### PROVIDED DATA:
>>>
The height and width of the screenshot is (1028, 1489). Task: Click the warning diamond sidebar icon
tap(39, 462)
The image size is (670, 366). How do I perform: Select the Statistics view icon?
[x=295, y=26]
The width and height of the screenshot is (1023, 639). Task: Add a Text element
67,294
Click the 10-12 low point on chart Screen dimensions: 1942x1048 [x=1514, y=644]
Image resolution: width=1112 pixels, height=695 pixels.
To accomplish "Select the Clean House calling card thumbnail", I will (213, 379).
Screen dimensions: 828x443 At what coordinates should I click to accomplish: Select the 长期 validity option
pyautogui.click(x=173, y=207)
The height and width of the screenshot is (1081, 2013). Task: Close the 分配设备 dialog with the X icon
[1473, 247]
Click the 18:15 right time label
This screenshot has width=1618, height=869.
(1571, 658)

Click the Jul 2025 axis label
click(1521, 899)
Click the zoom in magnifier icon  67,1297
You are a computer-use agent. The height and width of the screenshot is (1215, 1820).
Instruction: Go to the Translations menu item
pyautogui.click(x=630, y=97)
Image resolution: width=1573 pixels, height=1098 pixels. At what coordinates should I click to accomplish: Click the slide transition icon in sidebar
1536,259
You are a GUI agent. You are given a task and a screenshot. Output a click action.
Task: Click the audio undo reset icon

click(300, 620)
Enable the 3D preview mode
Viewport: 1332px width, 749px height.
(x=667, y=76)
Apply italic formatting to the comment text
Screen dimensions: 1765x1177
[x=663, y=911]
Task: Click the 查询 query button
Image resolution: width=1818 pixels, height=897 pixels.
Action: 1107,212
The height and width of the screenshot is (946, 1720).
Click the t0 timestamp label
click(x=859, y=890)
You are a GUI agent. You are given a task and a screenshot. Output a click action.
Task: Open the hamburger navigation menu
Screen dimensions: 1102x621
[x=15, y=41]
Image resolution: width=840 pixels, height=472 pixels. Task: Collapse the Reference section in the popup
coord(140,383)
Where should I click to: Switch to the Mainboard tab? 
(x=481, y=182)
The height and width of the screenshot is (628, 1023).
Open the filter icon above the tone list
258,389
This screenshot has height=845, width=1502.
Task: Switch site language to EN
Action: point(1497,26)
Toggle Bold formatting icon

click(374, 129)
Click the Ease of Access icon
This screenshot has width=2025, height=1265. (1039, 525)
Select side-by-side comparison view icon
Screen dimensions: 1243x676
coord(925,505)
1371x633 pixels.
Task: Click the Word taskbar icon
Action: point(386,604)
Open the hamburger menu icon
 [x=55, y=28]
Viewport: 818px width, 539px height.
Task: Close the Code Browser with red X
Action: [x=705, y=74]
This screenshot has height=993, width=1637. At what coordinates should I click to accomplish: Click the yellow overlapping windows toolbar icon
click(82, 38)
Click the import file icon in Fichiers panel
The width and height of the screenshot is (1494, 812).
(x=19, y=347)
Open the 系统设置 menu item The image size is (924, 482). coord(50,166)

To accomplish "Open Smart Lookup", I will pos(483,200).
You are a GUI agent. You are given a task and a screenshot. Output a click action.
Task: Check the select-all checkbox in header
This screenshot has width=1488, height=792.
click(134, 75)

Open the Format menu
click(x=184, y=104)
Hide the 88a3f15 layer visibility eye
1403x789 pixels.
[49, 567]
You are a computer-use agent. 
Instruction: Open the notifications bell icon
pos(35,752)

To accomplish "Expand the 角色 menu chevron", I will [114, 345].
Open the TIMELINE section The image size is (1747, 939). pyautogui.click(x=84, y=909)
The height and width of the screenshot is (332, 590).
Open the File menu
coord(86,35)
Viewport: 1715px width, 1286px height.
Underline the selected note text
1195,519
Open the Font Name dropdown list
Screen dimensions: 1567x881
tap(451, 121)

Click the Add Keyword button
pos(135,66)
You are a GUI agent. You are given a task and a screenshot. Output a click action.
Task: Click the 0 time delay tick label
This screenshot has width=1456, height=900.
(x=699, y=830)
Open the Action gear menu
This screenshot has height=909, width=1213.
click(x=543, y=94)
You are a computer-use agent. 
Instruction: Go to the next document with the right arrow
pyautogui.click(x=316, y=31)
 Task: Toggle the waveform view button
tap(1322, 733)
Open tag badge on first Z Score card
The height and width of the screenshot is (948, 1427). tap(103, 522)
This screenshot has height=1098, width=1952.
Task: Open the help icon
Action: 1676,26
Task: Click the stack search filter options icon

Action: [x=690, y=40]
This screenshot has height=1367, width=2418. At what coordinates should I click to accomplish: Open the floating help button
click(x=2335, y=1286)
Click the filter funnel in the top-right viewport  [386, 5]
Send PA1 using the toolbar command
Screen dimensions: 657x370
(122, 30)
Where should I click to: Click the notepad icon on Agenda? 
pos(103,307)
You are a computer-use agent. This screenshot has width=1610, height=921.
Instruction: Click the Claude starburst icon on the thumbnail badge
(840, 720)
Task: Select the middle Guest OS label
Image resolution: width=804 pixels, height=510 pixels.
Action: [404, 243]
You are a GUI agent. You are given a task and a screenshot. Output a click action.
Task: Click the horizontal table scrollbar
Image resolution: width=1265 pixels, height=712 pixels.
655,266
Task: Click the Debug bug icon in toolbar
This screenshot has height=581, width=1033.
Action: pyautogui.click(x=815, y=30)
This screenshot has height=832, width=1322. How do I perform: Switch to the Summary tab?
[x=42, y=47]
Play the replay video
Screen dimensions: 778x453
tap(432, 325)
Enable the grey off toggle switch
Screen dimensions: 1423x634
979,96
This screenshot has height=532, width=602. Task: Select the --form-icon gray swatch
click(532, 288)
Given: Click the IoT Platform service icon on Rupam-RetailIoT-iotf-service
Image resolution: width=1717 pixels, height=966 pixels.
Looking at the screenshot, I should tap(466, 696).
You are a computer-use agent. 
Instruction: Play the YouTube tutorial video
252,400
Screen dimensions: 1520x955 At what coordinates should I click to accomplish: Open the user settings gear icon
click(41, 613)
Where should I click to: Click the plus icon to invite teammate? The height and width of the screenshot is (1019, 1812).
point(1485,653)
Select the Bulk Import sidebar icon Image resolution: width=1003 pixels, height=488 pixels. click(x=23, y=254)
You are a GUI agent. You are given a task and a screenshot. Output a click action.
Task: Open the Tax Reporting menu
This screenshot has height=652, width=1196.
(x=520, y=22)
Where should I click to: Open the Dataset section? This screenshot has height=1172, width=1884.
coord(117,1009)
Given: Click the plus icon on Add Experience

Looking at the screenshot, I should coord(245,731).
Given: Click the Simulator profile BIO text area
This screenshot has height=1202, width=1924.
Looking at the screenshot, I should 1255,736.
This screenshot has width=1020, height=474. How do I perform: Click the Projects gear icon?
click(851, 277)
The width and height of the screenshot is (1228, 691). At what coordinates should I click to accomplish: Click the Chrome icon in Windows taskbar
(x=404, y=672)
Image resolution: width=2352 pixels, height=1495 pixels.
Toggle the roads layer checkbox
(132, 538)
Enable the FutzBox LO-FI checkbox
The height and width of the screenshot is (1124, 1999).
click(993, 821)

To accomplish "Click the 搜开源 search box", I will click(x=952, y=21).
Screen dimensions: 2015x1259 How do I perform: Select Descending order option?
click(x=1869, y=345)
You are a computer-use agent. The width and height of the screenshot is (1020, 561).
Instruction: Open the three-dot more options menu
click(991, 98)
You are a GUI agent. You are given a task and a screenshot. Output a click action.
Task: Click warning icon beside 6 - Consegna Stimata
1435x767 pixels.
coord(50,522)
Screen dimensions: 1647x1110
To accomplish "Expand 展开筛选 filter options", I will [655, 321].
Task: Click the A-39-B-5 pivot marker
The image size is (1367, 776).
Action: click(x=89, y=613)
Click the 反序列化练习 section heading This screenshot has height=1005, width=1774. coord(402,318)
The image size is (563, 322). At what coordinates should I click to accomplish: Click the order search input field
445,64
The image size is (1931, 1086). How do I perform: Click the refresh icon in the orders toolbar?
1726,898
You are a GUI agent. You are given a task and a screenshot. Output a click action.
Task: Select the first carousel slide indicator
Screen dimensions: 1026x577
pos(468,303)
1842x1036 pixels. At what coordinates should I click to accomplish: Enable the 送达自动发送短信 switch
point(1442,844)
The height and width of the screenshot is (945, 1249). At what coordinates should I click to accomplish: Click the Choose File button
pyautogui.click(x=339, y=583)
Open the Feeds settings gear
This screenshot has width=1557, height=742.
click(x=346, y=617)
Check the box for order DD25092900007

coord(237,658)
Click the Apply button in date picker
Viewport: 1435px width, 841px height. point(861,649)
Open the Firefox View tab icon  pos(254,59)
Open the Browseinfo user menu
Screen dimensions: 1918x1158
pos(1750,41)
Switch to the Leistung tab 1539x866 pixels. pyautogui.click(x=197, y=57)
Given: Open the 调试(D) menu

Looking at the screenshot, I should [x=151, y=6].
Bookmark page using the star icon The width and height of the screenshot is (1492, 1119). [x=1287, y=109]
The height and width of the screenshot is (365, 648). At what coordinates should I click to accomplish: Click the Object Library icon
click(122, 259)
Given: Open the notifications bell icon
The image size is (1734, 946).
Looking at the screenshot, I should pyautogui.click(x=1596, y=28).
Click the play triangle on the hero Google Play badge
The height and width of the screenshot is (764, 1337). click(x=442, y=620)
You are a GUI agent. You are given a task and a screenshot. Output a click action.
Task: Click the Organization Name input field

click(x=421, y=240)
<<<
Give back, exactly as written, the stretch from the line with "Screen dimensions: 1647x1110" through the line with "Click the 反序列化练习", and no other lines from the records above.

### RESPONSE BOX:
Screen dimensions: 1647x1110
To accomplish "Expand 展开筛选 filter options", I will [655, 321].
Task: Click the A-39-B-5 pivot marker
The image size is (1367, 776).
Action: click(x=89, y=613)
Click the 反序列化练习 section heading This screenshot has height=1005, width=1774. coord(402,318)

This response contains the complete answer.